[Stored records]
==================================================

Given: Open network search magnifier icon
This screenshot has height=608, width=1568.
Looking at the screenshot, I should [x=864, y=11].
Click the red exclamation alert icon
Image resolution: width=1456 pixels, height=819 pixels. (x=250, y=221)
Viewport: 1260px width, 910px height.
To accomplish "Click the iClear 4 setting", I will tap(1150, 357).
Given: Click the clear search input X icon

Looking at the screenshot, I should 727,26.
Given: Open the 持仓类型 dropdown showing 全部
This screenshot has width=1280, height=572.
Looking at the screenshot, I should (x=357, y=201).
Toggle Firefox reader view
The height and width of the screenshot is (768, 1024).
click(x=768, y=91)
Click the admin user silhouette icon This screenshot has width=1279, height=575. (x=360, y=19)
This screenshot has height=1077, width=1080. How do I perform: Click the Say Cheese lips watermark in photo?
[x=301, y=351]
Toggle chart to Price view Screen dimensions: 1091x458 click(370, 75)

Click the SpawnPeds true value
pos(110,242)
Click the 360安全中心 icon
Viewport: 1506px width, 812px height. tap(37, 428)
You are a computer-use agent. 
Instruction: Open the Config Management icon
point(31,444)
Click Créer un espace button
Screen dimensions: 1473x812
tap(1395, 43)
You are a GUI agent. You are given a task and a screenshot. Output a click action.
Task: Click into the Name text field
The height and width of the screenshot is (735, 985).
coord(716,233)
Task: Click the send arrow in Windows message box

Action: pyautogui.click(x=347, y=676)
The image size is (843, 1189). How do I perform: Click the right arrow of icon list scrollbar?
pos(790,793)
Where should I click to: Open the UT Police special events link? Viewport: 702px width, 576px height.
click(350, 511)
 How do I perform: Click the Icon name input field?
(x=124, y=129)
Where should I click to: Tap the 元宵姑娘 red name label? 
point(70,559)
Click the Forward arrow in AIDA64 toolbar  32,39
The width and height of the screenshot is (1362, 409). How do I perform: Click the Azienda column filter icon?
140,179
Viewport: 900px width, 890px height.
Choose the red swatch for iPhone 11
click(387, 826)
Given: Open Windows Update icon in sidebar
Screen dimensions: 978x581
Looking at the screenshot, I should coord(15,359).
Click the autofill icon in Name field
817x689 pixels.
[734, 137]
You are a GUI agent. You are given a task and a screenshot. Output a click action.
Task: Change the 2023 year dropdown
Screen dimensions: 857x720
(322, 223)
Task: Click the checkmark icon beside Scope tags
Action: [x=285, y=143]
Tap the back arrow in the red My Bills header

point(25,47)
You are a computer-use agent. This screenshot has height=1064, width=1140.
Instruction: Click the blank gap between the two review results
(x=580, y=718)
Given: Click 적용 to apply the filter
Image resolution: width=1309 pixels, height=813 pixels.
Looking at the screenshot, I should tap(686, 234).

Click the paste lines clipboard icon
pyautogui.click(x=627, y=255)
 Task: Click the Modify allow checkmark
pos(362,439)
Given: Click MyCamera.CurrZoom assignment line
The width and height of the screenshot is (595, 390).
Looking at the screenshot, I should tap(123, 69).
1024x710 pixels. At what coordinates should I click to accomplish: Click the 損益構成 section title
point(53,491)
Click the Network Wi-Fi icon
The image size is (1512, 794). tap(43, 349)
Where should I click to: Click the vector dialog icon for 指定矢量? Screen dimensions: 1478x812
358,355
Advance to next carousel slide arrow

==================================================

Please retype all of the data above exactly as written.

=== SOLVED EXERCISE ===
Given: Open network search magnifier icon
This screenshot has height=608, width=1568.
Looking at the screenshot, I should [x=864, y=11].
Click the red exclamation alert icon
Image resolution: width=1456 pixels, height=819 pixels. (x=250, y=221)
Viewport: 1260px width, 910px height.
To accomplish "Click the iClear 4 setting", I will tap(1150, 357).
Given: Click the clear search input X icon

Looking at the screenshot, I should 727,26.
Given: Open the 持仓类型 dropdown showing 全部
This screenshot has width=1280, height=572.
Looking at the screenshot, I should (x=357, y=201).
Toggle Firefox reader view
The height and width of the screenshot is (768, 1024).
click(x=768, y=91)
Click the admin user silhouette icon This screenshot has width=1279, height=575. (x=360, y=19)
This screenshot has height=1077, width=1080. How do I perform: Click the Say Cheese lips watermark in photo?
[x=301, y=351]
Toggle chart to Price view Screen dimensions: 1091x458 click(370, 75)

Click the SpawnPeds true value
pos(110,242)
Click the 360安全中心 icon
Viewport: 1506px width, 812px height. tap(37, 428)
You are a computer-use agent. 
Instruction: Open the Config Management icon
point(31,444)
Click Créer un espace button
Screen dimensions: 1473x812
tap(1395, 43)
You are a GUI agent. You are given a task and a screenshot. Output a click action.
Task: Click into the Name text field
The height and width of the screenshot is (735, 985).
coord(716,233)
Task: Click the send arrow in Windows message box

Action: pyautogui.click(x=347, y=676)
The image size is (843, 1189). How do I perform: Click the right arrow of icon list scrollbar?
pos(790,793)
Where should I click to: Open the UT Police special events link? Viewport: 702px width, 576px height.
click(350, 511)
 How do I perform: Click the Icon name input field?
(x=124, y=129)
Where should I click to: Tap the 元宵姑娘 red name label? 
point(70,559)
Click the Forward arrow in AIDA64 toolbar  32,39
The width and height of the screenshot is (1362, 409). How do I perform: Click the Azienda column filter icon?
140,179
Viewport: 900px width, 890px height.
Choose the red swatch for iPhone 11
click(387, 826)
Given: Open Windows Update icon in sidebar
Screen dimensions: 978x581
Looking at the screenshot, I should coord(15,359).
Click the autofill icon in Name field
817x689 pixels.
[734, 137]
You are a GUI agent. You are given a task and a screenshot. Output a click action.
Task: Change the 2023 year dropdown
Screen dimensions: 857x720
(322, 223)
Task: Click the checkmark icon beside Scope tags
Action: [x=285, y=143]
Tap the back arrow in the red My Bills header

point(25,47)
You are a computer-use agent. This screenshot has height=1064, width=1140.
Instruction: Click the blank gap between the two review results
(x=580, y=718)
Given: Click 적용 to apply the filter
Image resolution: width=1309 pixels, height=813 pixels.
Looking at the screenshot, I should tap(686, 234).

Click the paste lines clipboard icon
pyautogui.click(x=627, y=255)
 Task: Click the Modify allow checkmark
pos(362,439)
Given: Click MyCamera.CurrZoom assignment line
The width and height of the screenshot is (595, 390).
Looking at the screenshot, I should tap(123, 69).
1024x710 pixels. At what coordinates should I click to accomplish: Click the 損益構成 section title
point(53,491)
Click the Network Wi-Fi icon
The image size is (1512, 794). tap(43, 349)
Where should I click to: Click the vector dialog icon for 指定矢量? Screen dimensions: 1478x812
358,355
Advance to next carousel slide arrow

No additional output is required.